Strings
Contents
Strings#
word = "bonjour"
print(word, len(word))
bonjour 7
Add a .
to the variable and then press <TAB>
to get all attached methods available.
word.capitalize()
'Bonjour'
After choosing your method, press shift+<TAB>
to get interface.
word.upper()
'BONJOUR'
help(word.replace) # or word.replace?
Help on built-in function replace:
replace(old, new, count=-1, /) method of builtins.str instance
Return a copy with all occurrences of substring old replaced by new.
count
Maximum number of occurrences to replace.
-1 (the default value) means replace all occurrences.
If the optional argument count is given, only the first count occurrences are
replaced.
word.replace('o','O',1)
'bOnjour'
Strings and print
Function#
Strings can be enclosed in single quotes (’…’) or double quotes (”…”) with the same result. \ can be used to escape quotes:
print('spam eggs') # single quotes
print('doesn\'t') # use \' to escape the single quote...
print("doesn't") # ...or use double quotes instead
print('"Yes," he said.') #
print("\"Yes,\" he said.")
print('"Isn\'t," she said.')
spam eggs
doesn't
doesn't
"Yes," he said.
"Yes," he said.
"Isn't," she said.
print
function translates C special characters
s = '\tFirst line.\nSecond line.' # \n means newline \t inserts tab
print(s) # with print(), \n produces a new line
print(r'\tFirst line.\nSecond line.') # note the r before the quote
First line.
Second line.
\tFirst line.\nSecond line.
String literals with multiple lines#
print("""\
Usage: thingy [OPTIONS]
-h Display this usage message
-H hostname Hostname to connect to
""")
Usage: thingy [OPTIONS]
-h Display this usage message
-H hostname Hostname to connect to
\ character removes the initial newline.
Strings can be concatenated (glued together) with the + operator, and repeated with *
3 * ("Re" + 2 * 'n' + 'es ')
'Rennes Rennes Rennes '
Two or more string literals next to each other are automatically concatenated.
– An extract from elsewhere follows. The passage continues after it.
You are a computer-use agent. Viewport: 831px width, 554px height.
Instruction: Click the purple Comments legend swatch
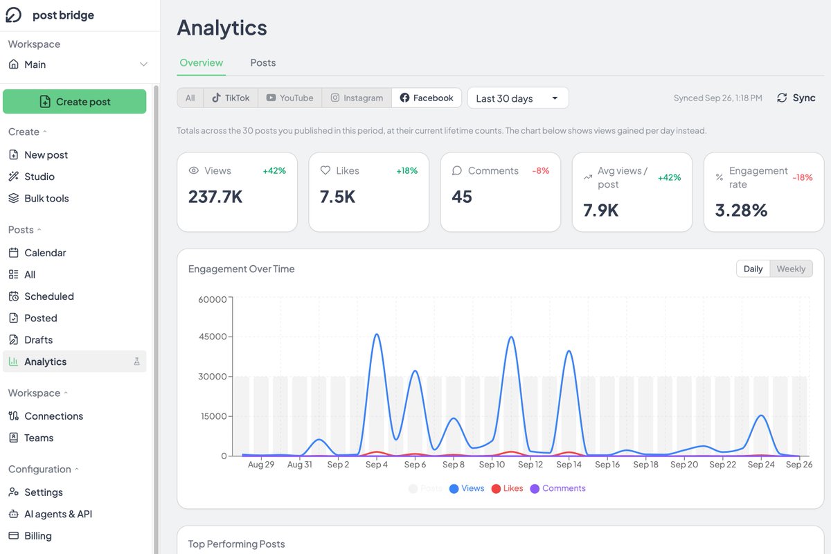coord(535,489)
text = ('Put several strings within parentheses '
'to have them joined together.')
text
'Put several strings within parentheses to have them joined together.'
Strings can be indexed, with the first character having index 0. There is no separate character type; a character is simply a string of size one
word = 'Python @ ENSAI'
print(word[0]) # character in position 0
print(word[5]) # character in position 5
P
n
Indices may also be negative numbers, to start counting from the right
print(word[-1]) # last character
print(word[-2]) # second-last character
I
A
Slicing Strings#
Omitted first index defaults to zero,
Omitted second index defaults to the size of the string being sliced.
Step can be set with the third index
print(word[:2]) # character from the beginning to position 2 (excluded)
print(word[4:]) # characters from position 4 (included) to the end
print(word[-2:]) # characters from the second-last (included) to the end
print(word[::-1]) # This is the reversed string!
Py
on @ ENSAI
AI
IASNE @ nohtyP
word[::2]
'Pto NA'
Python strings cannot be changed — they are immutable. If you need a different string, you should create a new or use Lists.
import sys
try:
word[0] = 'J'
except:
print(sys.exc_info()[0])
<class 'TypeError'>
## Some string methods
print(word.startswith('P'))
True
print(*("\n"+w for w in dir(word) if not w.startswith('_')) )
capitalize
casefold
center
count
encode
endswith
expandtabs
find
format
format_map
index
isalnum
isalpha
isascii
isdecimal
isdigit
isidentifier
islower
isnumeric
isprintable
isspace
istitle
isupper
join
ljust
lower
lstrip
maketrans
partition
removeprefix
removesuffix
replace
rfind
rindex
rjust
rpartition
rsplit
rstrip
split
splitlines
startswith
strip
swapcase
title
translate
upper
zfill
Exercise#
Ask user to input a string.
Print out the string length.
Check if the last character is equal to the first character.
Check if this string contains only letters.
Check if this string is lower case.
Check if this string is a palindrome. A palindrome is a word, phrase, number, or other sequence of characters which reads the same backward as forward.